Before applying the skew lines formula, quickly check if the direction vectors \(\vec{b_1}\) and \(\vec{b_2}\) are proportional. If they are, the lines are parallel, and a different formula for distance is used. The numerator of the formula is the scalar triple product \([\vec{a_2} - \vec{a_1} \quad \vec{b_1} \quad \vec{b_2}]\).

Answer 1

Step 1: Understanding the Concept:
The problem asks for the shortest distance between two lines in 3D space given in vector form. The lines are not parallel, so they are skew lines.

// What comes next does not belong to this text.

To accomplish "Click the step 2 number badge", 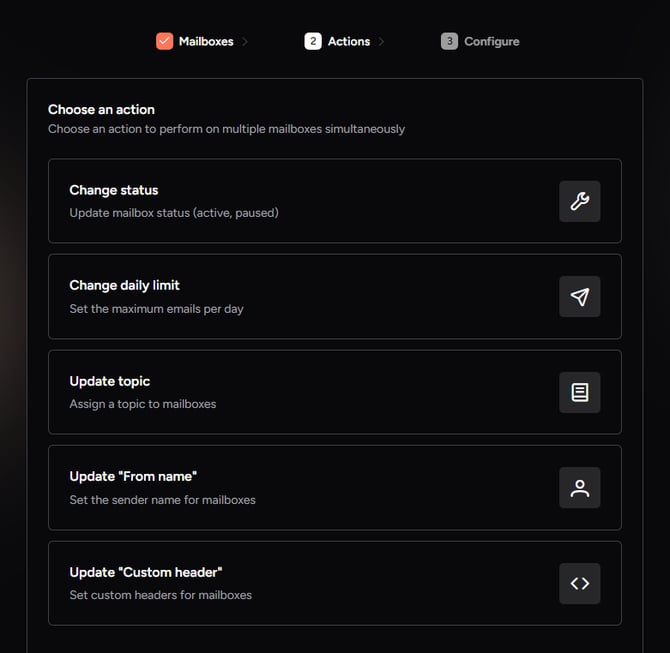I will tap(313, 41).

Step 2: Key Formula or Approach:
The shortest distance \(d\) between two skew lines \(\vec{r} = \vec{a_1} + \lambda \vec{b_1}\) and \(\vec{r} = \vec{a_2} + \mu \vec{b_2}\) is given by the formula:
\[ d = \left| \frac{(\vec{a_2} - \vec{a_1}) \cdot (\vec{b_1} \times \vec{b_2})}{|\vec{b_1} \times \vec{b_2}|} \right| \] Step 3: Detailed Explanation:
From the given equations, we identify the vectors:
For the first line: \[ \vec{a_1} = \hat{i}+2\hat{j}+3\hat{k} \] \[ \vec{b_1} = \hat{i}-3\hat{j}+2\hat{k} \] For the second line: \[ \vec{a_2} = 4\hat{i}+5\hat{j}+6\hat{k} \] \[ \vec{b_2} = 2\hat{i}+3\hat{j}+\hat{k} \] First, we find the vector \(\vec{a_2} - \vec{a_1}\): \[ \vec{a_2} - \vec{a_1} = (4-1)\hat{i} + (5-2)\hat{j} + (6-3)\hat{k} = 3\hat{i}+3\hat{j}+3\hat{k} \] Next, we calculate the cross product \(\vec{b_1} \times \vec{b_2}\): \[ \vec{b_1} \times \vec{b_2} = \begin{vmatrix} \hat{i} & \hat{j} & \hat{k}
1 & -3 & 2
2 & 3 & 1 \end{vmatrix} \] \[ = \hat{i}((-3)(1) - (2)(3)) - \hat{j}((1)(1) - (2)(2)) + \hat{k}((1)(3) - (-3)(2)) \] \[ = \hat{i}(-3 - 6) - \hat{j}(1 - 4) + \hat{k}(3 + 6) \] \[ = -9\hat{i} + 3\hat{j} + 9\hat{k} \] Now, we find the magnitude of the cross product: \[ |\vec{b_1} \times \vec{b_2}| = \sqrt{(-9)^2 + 3^2 + 9^2} = \sqrt{81 + 9 + 81} = \sqrt{171} \] \(\sqrt{171} = \sqrt{9 \times 19} = 3\sqrt{19}\).
Next, we calculate the dot product \((\vec{a_2} - \vec{a_1}) \cdot (\vec{b_1} \times \vec{b_2})\): \[ (3\hat{i}+3\hat{j}+3\hat{k}) \cdot (-9\hat{i} + 3\hat{j} + 9\hat{k}) = (3)(-9) + (3)(3) + (3)(9) \] \[ = -27 + 9 + 27 = 9 \] Finally, we substitute these values into the shortest distance formula: \[ d = \left| \frac{9}{3\sqrt{19}} \right| = \frac{3}{\sqrt{19}} \] Step 4: Final Answer:
The shortest distance between the two lines is \(\frac{3}{\sqrt{19}}\) units.